__YOUR ASSIGNMENT__:
Although the data below holds other lines too, output only those from the line with "You are a computer-use agent. 495x317 pixels." up to and including the line with "Given: Clear the hotkey with the X icon", exactly as they appear.

__EXERCISE MATERIAL__:
********************

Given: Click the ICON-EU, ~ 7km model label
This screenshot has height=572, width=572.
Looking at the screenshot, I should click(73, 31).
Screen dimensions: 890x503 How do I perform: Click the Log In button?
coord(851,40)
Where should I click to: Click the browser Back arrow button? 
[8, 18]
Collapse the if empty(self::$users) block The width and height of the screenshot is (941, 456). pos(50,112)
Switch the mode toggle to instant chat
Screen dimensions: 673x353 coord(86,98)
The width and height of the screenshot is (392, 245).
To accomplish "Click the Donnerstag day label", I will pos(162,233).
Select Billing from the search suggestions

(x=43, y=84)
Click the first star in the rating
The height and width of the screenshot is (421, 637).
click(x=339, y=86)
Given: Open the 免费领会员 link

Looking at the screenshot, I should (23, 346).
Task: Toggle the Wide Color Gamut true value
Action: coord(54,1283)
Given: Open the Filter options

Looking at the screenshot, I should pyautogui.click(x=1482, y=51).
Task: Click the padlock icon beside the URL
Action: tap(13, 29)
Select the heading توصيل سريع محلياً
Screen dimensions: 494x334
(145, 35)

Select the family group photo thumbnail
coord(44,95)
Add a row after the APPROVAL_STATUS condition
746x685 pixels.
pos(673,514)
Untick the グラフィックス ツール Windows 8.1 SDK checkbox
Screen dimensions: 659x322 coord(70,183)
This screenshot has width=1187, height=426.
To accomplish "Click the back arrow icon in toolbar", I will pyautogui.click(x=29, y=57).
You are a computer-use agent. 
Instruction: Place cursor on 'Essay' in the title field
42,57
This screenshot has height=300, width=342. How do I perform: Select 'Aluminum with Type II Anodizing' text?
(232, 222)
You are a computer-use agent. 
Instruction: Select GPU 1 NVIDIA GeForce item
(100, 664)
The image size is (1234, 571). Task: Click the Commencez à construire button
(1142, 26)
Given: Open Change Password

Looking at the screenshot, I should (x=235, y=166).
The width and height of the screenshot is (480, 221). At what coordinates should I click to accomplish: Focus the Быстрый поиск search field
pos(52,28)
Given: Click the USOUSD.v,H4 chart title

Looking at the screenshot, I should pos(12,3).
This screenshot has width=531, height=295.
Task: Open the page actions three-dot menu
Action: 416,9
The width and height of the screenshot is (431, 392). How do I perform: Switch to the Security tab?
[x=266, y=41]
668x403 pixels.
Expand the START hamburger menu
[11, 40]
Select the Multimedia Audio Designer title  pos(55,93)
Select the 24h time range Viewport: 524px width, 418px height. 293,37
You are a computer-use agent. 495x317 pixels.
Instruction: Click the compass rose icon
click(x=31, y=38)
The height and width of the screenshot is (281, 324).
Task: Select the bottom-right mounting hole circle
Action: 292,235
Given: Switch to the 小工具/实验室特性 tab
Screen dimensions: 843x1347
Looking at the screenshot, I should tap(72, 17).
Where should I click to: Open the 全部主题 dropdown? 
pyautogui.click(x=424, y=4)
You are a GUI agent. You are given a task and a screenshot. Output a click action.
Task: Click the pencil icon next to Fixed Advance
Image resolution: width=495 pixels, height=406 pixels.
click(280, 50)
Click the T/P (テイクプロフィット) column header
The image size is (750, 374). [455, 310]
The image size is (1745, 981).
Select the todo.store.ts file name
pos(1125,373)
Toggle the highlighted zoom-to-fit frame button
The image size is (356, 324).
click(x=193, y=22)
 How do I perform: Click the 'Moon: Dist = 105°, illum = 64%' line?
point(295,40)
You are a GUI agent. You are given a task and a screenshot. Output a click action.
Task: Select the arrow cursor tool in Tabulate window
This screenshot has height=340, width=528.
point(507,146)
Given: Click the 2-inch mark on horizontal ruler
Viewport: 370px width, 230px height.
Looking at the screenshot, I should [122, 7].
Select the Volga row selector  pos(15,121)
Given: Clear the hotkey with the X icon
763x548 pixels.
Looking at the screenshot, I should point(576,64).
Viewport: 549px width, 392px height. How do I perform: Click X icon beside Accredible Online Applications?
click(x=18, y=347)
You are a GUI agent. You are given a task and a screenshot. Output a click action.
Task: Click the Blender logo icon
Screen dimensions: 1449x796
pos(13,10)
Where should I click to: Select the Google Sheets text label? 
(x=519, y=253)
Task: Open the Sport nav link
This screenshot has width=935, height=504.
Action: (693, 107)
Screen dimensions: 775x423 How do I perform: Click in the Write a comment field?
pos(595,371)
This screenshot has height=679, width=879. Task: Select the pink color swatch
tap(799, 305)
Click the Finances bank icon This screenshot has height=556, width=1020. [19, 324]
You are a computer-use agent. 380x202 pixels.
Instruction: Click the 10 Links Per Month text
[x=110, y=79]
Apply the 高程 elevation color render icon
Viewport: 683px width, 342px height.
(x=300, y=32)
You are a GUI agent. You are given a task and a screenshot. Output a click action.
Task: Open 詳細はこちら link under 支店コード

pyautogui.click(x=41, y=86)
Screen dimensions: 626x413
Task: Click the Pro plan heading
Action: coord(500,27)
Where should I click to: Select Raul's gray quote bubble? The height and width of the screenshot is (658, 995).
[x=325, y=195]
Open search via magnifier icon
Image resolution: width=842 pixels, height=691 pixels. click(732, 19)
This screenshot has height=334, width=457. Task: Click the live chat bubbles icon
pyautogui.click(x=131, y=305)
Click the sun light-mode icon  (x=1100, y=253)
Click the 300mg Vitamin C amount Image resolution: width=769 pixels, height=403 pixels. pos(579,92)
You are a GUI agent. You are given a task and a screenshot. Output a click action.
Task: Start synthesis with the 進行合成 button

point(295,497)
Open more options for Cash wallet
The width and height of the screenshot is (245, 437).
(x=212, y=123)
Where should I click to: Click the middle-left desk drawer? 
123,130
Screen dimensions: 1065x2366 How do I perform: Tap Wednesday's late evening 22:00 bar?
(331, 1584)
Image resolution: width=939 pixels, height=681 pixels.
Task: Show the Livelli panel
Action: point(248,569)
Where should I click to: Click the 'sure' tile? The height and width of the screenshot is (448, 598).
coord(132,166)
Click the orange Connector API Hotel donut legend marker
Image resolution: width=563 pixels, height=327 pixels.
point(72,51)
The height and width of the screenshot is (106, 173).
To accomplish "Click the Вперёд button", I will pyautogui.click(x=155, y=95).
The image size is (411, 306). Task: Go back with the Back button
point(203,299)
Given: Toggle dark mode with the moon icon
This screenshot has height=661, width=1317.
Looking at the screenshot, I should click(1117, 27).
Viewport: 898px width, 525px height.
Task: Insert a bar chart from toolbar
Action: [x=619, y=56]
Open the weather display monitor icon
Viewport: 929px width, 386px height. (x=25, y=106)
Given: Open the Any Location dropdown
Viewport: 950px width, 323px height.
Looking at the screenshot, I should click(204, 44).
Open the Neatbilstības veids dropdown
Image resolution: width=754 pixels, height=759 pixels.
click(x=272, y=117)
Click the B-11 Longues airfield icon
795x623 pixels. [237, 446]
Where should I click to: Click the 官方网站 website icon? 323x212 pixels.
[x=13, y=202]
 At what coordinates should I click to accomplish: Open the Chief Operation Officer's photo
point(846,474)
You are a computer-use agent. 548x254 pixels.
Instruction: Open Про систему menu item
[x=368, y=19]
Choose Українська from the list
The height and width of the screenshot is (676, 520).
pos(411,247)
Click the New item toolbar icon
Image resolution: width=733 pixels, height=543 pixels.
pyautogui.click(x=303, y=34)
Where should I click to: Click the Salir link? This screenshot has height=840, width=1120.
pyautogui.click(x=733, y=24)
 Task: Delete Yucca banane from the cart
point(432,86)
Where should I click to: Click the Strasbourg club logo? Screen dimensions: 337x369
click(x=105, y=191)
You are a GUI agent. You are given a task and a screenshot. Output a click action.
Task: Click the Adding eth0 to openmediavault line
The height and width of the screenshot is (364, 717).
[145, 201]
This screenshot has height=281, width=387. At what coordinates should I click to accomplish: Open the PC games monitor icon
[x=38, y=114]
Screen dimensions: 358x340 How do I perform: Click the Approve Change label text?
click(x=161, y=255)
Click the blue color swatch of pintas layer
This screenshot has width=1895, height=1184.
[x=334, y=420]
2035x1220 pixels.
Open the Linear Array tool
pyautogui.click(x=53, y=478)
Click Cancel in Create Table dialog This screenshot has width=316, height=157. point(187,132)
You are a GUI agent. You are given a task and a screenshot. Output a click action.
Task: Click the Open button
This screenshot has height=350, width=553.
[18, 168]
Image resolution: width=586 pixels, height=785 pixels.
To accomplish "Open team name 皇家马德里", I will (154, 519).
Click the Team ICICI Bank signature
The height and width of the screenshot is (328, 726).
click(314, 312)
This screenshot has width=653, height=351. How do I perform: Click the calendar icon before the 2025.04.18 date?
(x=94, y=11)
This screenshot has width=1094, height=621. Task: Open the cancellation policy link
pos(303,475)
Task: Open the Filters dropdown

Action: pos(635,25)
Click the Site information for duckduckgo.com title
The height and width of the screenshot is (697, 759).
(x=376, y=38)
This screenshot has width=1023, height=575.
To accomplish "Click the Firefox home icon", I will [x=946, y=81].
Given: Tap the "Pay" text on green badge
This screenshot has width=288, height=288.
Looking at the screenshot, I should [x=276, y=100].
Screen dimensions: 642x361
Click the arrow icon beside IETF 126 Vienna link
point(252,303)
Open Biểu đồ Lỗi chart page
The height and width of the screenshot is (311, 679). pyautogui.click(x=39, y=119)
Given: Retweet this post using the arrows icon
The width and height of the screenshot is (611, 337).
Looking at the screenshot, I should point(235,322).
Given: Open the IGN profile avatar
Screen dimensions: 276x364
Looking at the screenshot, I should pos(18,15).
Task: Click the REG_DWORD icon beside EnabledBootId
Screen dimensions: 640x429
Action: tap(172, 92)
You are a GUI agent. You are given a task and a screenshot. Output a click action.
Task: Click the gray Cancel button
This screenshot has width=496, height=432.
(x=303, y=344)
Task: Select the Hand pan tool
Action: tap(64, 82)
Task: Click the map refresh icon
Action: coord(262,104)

********************

__EXPECTED OUTPUT__:
You are a computer-use agent. 495x317 pixels.
Instruction: Click the compass rose icon
click(x=31, y=38)
The height and width of the screenshot is (281, 324).
Task: Select the bottom-right mounting hole circle
Action: 292,235
Given: Switch to the 小工具/实验室特性 tab
Screen dimensions: 843x1347
Looking at the screenshot, I should tap(72, 17).
Where should I click to: Open the 全部主题 dropdown? 
pyautogui.click(x=424, y=4)
You are a GUI agent. You are given a task and a screenshot. Output a click action.
Task: Click the pencil icon next to Fixed Advance
Image resolution: width=495 pixels, height=406 pixels.
click(280, 50)
Click the T/P (テイクプロフィット) column header
The image size is (750, 374). [455, 310]
The image size is (1745, 981).
Select the todo.store.ts file name
pos(1125,373)
Toggle the highlighted zoom-to-fit frame button
The image size is (356, 324).
click(x=193, y=22)
 How do I perform: Click the 'Moon: Dist = 105°, illum = 64%' line?
point(295,40)
You are a GUI agent. You are given a task and a screenshot. Output a click action.
Task: Select the arrow cursor tool in Tabulate window
This screenshot has height=340, width=528.
point(507,146)
Given: Click the 2-inch mark on horizontal ruler
Viewport: 370px width, 230px height.
Looking at the screenshot, I should [122, 7].
Select the Volga row selector  pos(15,121)
Given: Clear the hotkey with the X icon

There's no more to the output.